Automatic Taco, which began as a food truck and opened a brick and mortar location at The Commons in September, had also dusted the truck off. The restaurant was also working on other ideas like partnering with The Community Tap Trailside to offer a “Virtual Date Night.”
The idea included food from Automatic Taco and wine from The Community Tap, along with a virtual pairing set for 7 p.m. Friday all for $50.
At Topsoil on Friday midday, Rawhoof was at work in the kitchen baking his pies. The menu is available via social media and the restaurant will take orders by phone or social media 4 – 8 p.m. Tuesday through Sunday for pickup or delivery within a 5-mile radius.

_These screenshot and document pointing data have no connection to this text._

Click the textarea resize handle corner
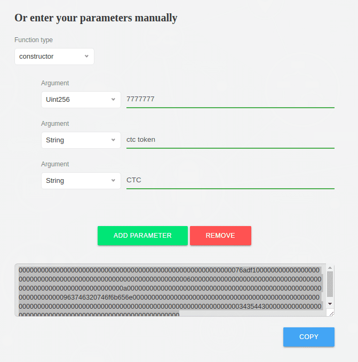tap(331, 313)
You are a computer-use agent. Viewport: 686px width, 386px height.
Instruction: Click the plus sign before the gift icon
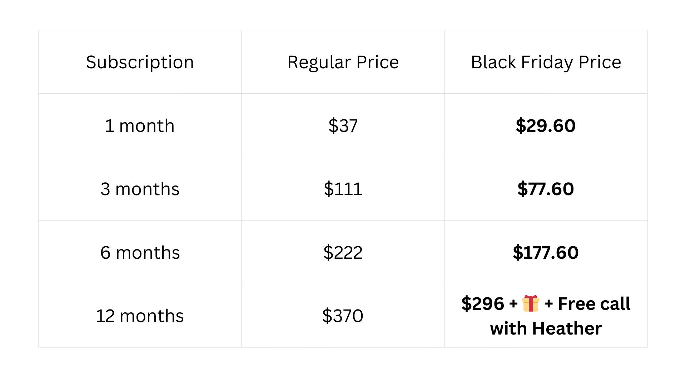pyautogui.click(x=513, y=304)
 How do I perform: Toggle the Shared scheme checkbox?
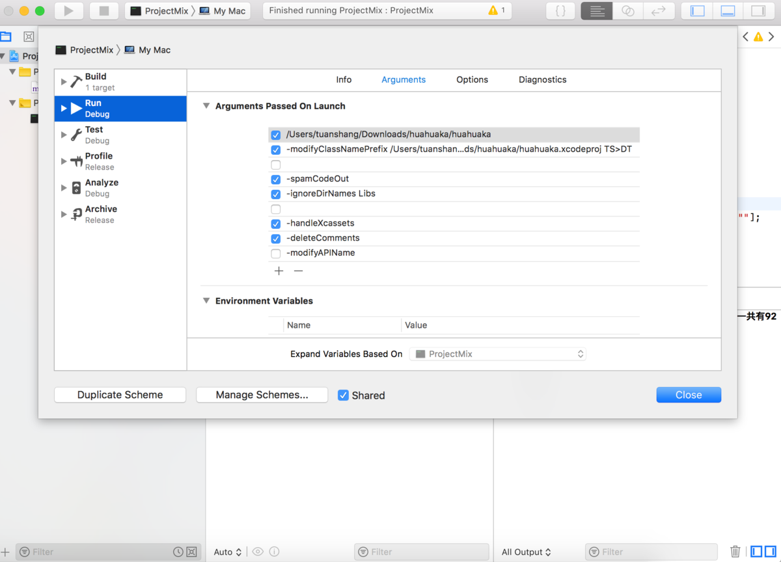(343, 395)
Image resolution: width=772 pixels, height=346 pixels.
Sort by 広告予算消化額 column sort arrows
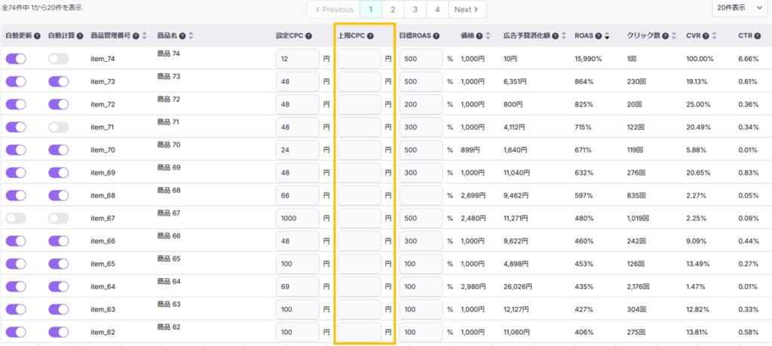coord(562,36)
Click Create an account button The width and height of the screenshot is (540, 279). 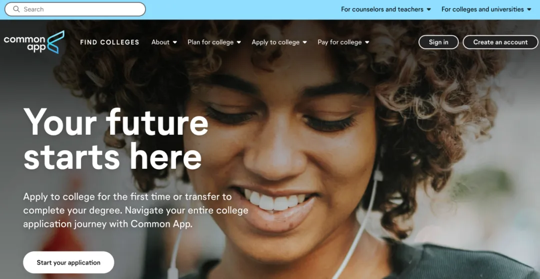(x=501, y=42)
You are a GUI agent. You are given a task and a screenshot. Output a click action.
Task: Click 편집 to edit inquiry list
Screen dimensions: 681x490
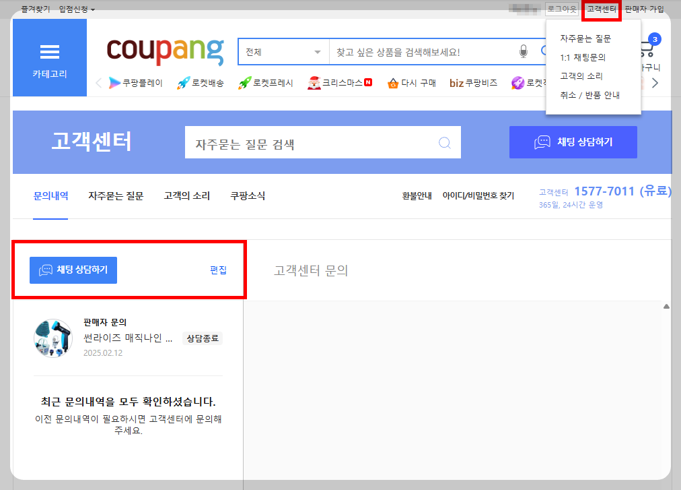[217, 270]
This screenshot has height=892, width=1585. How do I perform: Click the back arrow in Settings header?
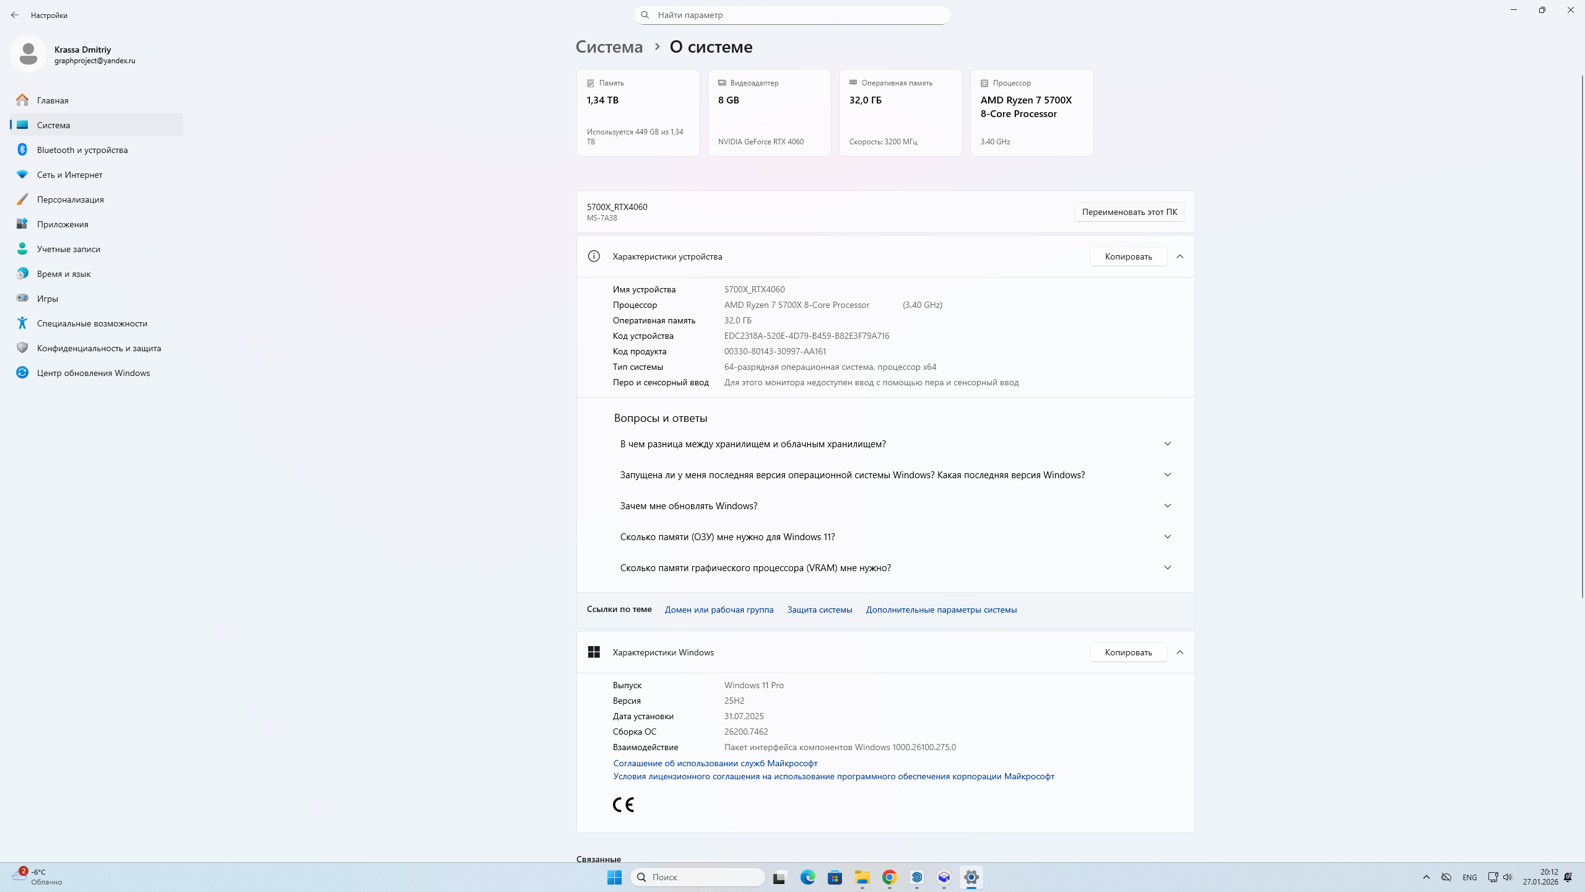[x=15, y=15]

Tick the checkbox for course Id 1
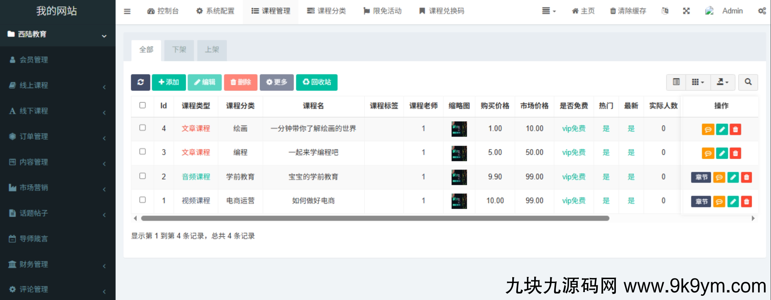coord(143,200)
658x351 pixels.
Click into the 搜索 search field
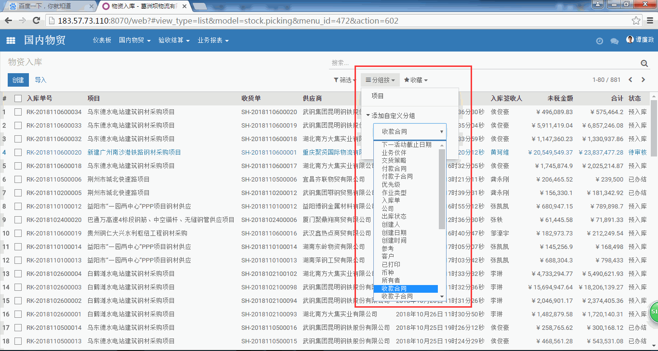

Rawhoof’s pizzas are Chicago style, but not of the deep-dish ilk but more what he calls “Tavern style,” the kind you might get at a neighborhood joint. They have a thinner, crispier crust, lots of toppings and are cut into squares, and at least according to Rawhoof, are the best kind of pie.
This wasn’t how Rawhoof imagined the rollout of his pizzeria dream, but Friday, he, as McInerney and others in the local restaurant community, was doing his best to keep bringing great food to the table, whichever table it was.